> 要做的事 a: 把下面的全部记录一字不差地重新写一遍，图片不要写进答案。

> 文本块:
══════════════════════════════
MPI分布式训练test_program初始化问题

shuoyin commented 5 years ago

Paddle版本：1.5 训练环境MPI集群采用preserver-trainer模式训练模型，其中包含一个分布式embedding词表，program创建代码为

with fluid.program_guard(train_program, startup_program):
        with fluid.unique_name.guard():
            graph_wrapper = pgl.graph_wrapper.GraphWrapper(
                "sub_graph", place, node_feat=data['graph'].node_feat_info())
            model_loss, recall, precision,all_acc = build_graph_model(
                graph_wrapper,
                hidden_size=args.hidden_size,
                graphsage_type=args.graphsage_type,
                k_hop=len(samples),num_node=data['graph'].num_nodes)
            test_program = train_program.clone(for_test=True)

    with fluid.program_guard(train_program, startup_program):
        with fluid.unique_name.guard():
            adam = fluid.optimizer.SGD(learning_rate=args.lr)
            adam.minimize(model_loss)

训练代码如下


for epoch in range(args.epoch):
            batch = 0
            start = time.time()
            start_batch = time.time()
            batch_time = 0
            for batch_feed_dict in train_iter():
                end_batch = time.time()
                batch_time += (end_batch-start_batch)
══════════════════════════════
> 本题数据:
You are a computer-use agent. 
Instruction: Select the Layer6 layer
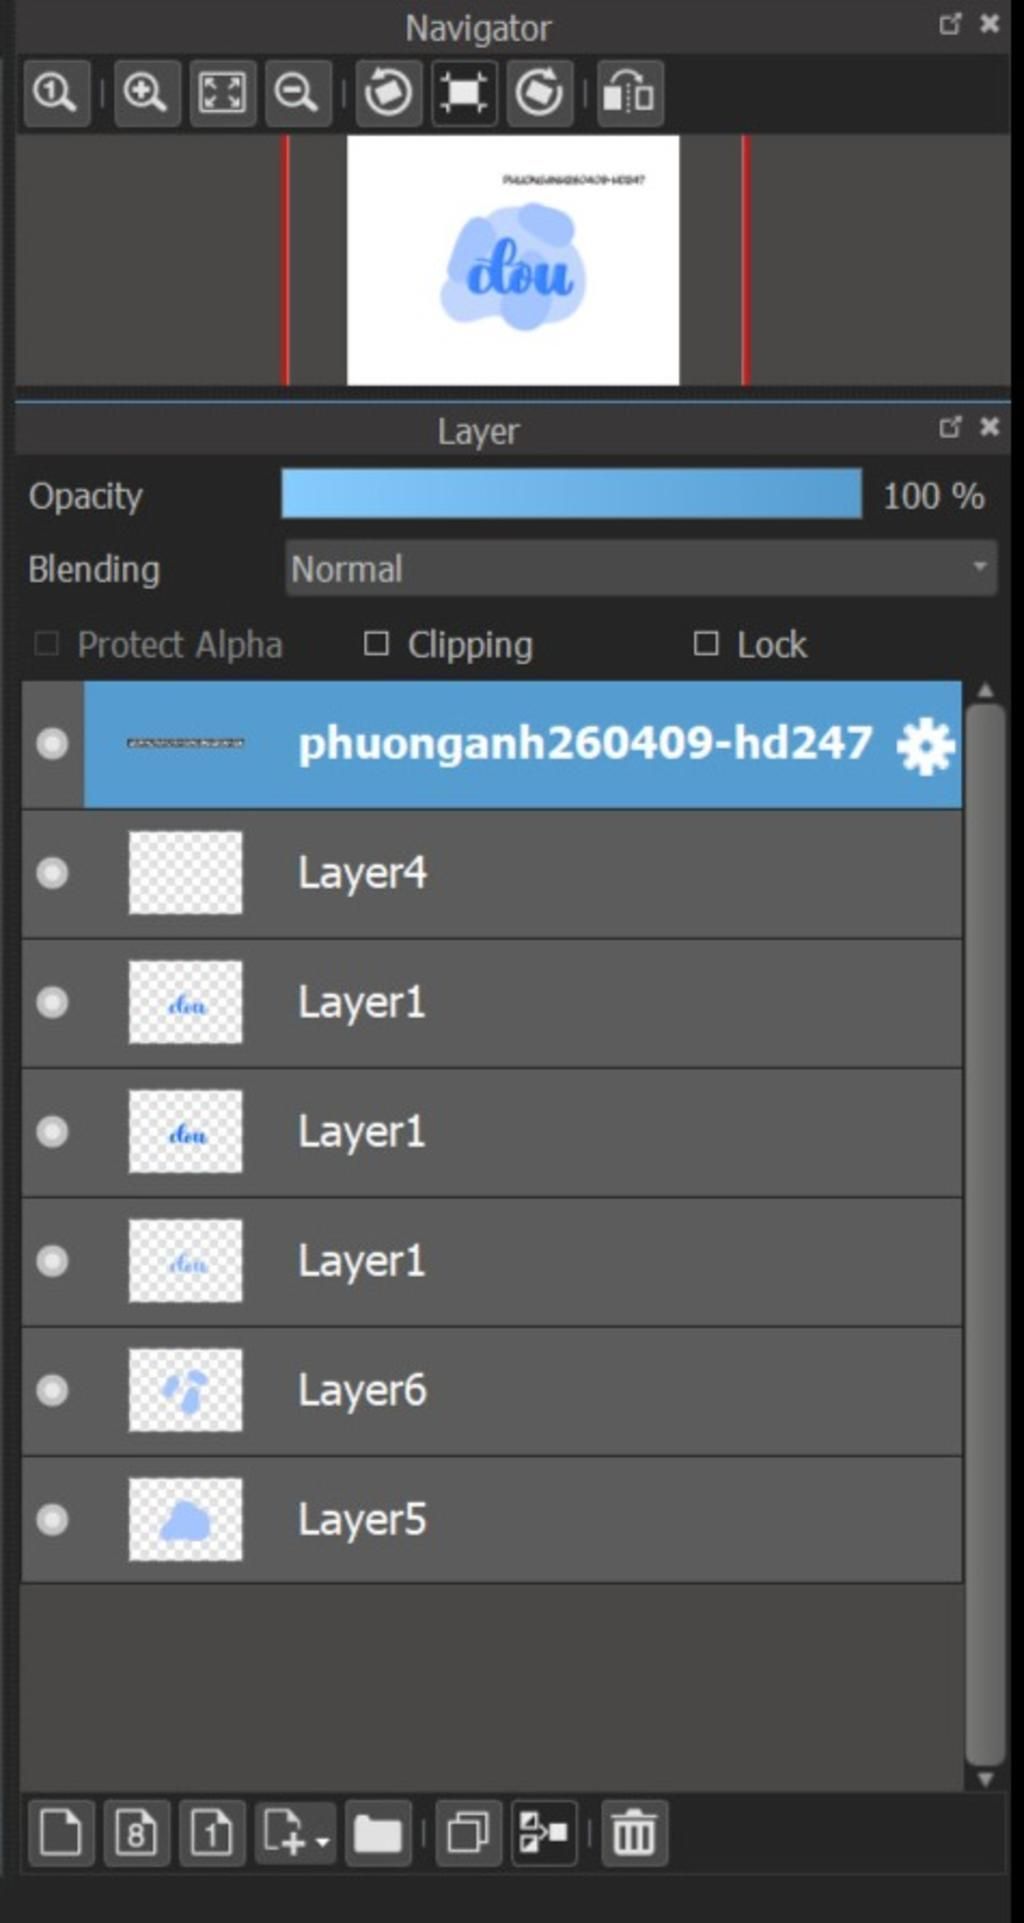click(492, 1391)
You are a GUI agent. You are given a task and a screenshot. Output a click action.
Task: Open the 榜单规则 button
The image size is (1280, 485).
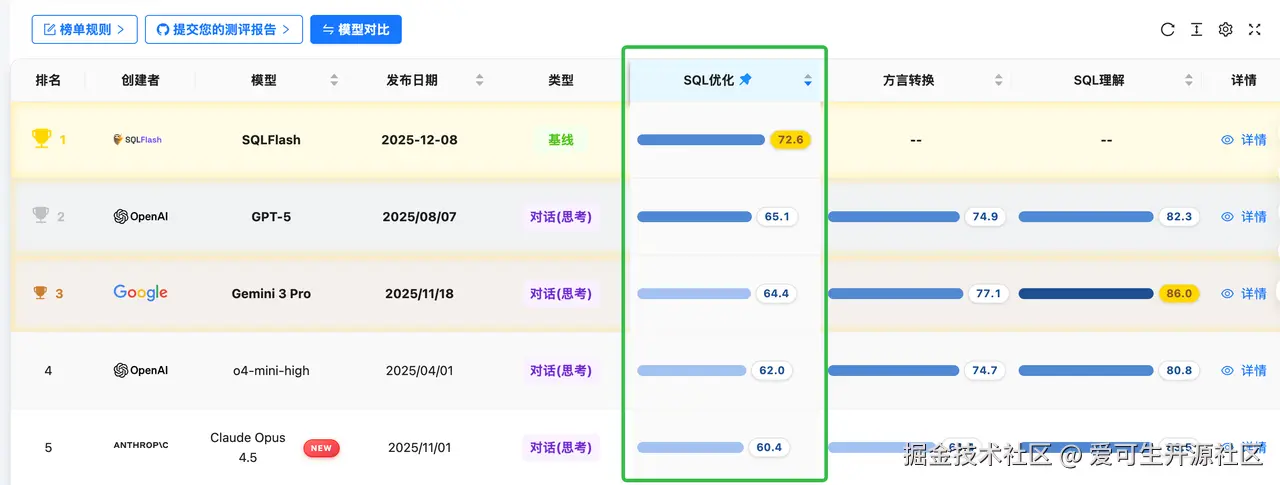[x=85, y=30]
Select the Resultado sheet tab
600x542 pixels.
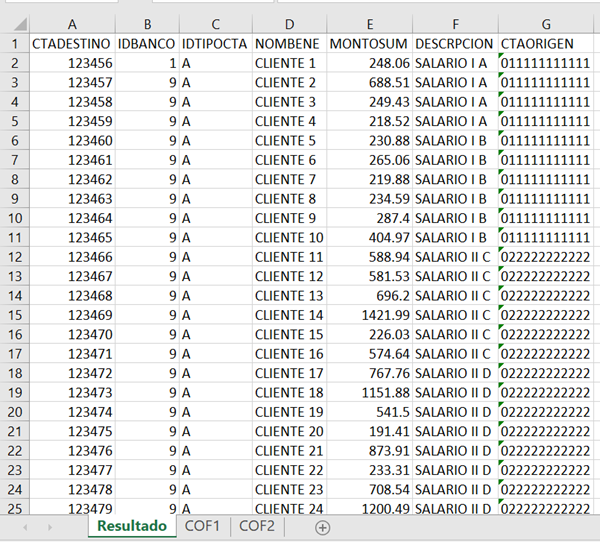[130, 526]
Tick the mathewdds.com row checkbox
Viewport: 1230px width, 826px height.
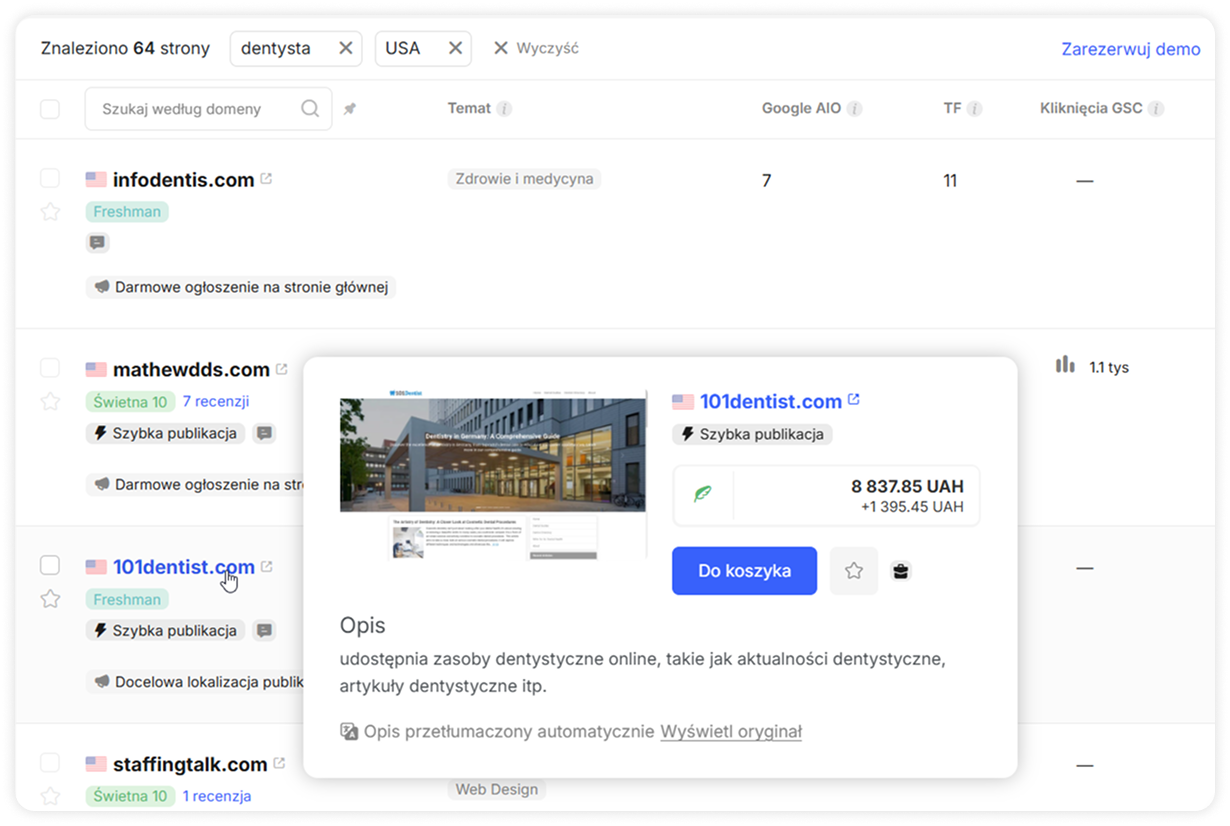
══════════════════════════════
> 要做的事 b: 把上面讲MPI分布式训练的帖子里从“adam.minimize(model_loss)”开始、到“batch_time += (end_batch-start_batch)”结束的这一段一字不差地抄下来。

> 书面回答 a:
You are a computer-use agent. 
Instruction: Select the Layer6 layer
click(492, 1391)
You are a GUI agent. You are given a task and a screenshot. Output a click action.
Task: Open the 榜单规则 button
The image size is (1280, 485).
[x=85, y=30]
Select the Resultado sheet tab
600x542 pixels.
[130, 526]
Tick the mathewdds.com row checkbox
Viewport: 1230px width, 826px height.

> 书面回答 b:
adam.minimize(model_loss)

训练代码如下


for epoch in range(args.epoch):
            batch = 0
            start = time.time()
            start_batch = time.time()
            batch_time = 0
            for batch_feed_dict in train_iter():
                end_batch = time.time()
                batch_time += (end_batch-start_batch)